If we’re serious about this, we need to design experiences around what actually matters. Structure work around genuine complexity. Use formats that make thinking public and contestable. Deploy tasks requiring trade-offs under uncertainty. Build portfolios capturing iteration over time. Include moments where people use AI to generate options, then require human justification for selections.
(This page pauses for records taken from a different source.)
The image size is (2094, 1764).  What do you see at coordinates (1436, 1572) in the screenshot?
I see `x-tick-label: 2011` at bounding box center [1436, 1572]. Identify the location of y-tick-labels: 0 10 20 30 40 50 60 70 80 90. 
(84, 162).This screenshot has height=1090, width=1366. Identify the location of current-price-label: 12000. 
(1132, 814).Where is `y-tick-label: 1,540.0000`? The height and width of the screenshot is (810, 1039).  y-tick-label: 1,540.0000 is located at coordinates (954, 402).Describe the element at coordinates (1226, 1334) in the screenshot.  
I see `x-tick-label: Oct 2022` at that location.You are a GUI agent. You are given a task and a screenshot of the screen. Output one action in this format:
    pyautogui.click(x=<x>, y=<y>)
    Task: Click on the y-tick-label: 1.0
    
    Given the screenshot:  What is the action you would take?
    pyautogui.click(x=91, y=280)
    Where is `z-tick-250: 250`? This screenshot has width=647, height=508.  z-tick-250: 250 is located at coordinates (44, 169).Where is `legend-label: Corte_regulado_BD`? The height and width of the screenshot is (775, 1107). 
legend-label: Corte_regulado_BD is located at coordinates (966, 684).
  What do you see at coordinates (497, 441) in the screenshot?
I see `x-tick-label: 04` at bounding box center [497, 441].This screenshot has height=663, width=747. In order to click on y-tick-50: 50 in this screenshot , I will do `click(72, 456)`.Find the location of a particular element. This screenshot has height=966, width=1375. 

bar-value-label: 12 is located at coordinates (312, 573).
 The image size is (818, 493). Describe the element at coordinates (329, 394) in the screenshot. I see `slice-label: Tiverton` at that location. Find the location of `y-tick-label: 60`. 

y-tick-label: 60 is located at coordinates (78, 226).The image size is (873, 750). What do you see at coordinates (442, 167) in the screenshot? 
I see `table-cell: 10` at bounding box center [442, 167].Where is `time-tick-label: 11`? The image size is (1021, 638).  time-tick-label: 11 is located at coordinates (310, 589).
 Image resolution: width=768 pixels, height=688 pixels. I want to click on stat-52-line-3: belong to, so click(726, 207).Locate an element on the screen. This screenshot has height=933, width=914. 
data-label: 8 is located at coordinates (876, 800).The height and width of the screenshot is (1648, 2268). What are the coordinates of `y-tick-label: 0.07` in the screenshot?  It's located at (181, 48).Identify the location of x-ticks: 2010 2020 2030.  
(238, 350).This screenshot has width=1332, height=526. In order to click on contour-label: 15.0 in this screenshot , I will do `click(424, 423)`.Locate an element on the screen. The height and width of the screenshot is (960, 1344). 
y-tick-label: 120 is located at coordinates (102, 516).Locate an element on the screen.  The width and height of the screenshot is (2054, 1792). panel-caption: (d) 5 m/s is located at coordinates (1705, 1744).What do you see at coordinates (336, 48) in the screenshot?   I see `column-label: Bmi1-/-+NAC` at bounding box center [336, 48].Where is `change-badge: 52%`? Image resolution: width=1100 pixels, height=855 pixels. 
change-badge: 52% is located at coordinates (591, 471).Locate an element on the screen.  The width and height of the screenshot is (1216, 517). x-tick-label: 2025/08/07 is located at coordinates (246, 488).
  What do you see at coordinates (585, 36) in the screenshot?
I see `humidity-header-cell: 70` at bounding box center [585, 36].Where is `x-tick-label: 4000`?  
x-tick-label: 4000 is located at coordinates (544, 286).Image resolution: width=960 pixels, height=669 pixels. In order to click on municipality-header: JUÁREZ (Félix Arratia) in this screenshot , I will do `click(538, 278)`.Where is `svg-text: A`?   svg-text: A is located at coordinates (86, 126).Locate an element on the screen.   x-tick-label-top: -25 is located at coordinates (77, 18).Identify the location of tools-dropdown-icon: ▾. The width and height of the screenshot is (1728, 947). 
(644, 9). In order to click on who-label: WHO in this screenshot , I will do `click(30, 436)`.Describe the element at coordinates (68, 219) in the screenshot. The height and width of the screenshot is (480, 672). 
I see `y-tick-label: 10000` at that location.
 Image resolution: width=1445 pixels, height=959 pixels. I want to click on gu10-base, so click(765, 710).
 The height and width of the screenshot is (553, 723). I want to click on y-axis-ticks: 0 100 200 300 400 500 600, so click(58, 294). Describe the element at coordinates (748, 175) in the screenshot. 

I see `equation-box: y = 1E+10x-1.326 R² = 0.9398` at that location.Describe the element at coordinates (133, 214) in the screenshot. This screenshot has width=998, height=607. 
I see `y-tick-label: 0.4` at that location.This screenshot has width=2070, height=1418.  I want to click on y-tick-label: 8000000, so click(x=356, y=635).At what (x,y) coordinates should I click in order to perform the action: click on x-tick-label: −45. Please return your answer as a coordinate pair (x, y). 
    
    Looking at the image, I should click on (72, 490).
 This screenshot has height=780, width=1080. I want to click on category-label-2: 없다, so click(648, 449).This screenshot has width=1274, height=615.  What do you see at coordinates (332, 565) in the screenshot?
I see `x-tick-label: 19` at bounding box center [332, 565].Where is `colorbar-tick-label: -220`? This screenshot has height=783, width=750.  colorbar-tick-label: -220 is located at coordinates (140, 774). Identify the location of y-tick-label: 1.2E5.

We need to acknowledge that developing these capabilities is labour-intensive and expensive. That there’s real tension between formation and efficiency. That sometimes the answers align and often they don’t.
AI will keep changing. The platforms we use today will be obsolete tomorrow. Our task is older: helping people develop capabilities that compound rather than competencies that update. Forming people who can reason transparently, judge under pressure, integrate across differences, and act with integrity.
The question is about becoming someone whose thinking is worth amplifying. AI is the weather. The job is seamanship.



Precisely. But I fear it will take a while for the anti-AI furore to subside and for this to be seen for the opportunity it is.
As a social work educator and embodied human, just want to express thanks for your advocacy and writing!